The mom of one opened up on her career, struggle with depression amongst other things.
Read excerpts from the interview;
On struggling with depression: I struggled with depression. The struggle was intense. Low self-esteem might be rooted in childhood feelings of inferiority. It could relate to failing to meet impossibly high standards. And of course there are always the societal issues of racism and sexism. Put it all together and depression is a tenacious and scary condition. Thankfully, I found my way through it.

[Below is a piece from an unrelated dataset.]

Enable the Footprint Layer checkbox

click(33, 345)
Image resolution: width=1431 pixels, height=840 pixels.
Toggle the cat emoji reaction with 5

On happiness: When it comes to happiness, I’m no expert. I have only my life experience as a guide. I’ve known great happiness and great sadness. But I guess the key question is, What do I really know about happiness? In my forties: Like millions of women in the world, I still heard voices inside my head berating me, voices questioning my value. Happiness was elusive. A reunion with old friends might make me happy. A call from a colleague might make me happy. But because sometimes I saw my failed relationships as my fault, I easily fell into despair.
On her one-year-old son Eissa: The height of happiness is holding my baby son in my arms and hearing him coo, or when I look into his smiling eyes and watch him respond to my tenderness. When I kiss him. When I sing him softly to sleep. During those sacred times, happiness is everywhere.
On #MeToo: We are living at a time in history when women all over the world are refusing to be controlled, manipulated, exploited or abused. We have found our strength, and we will not relent.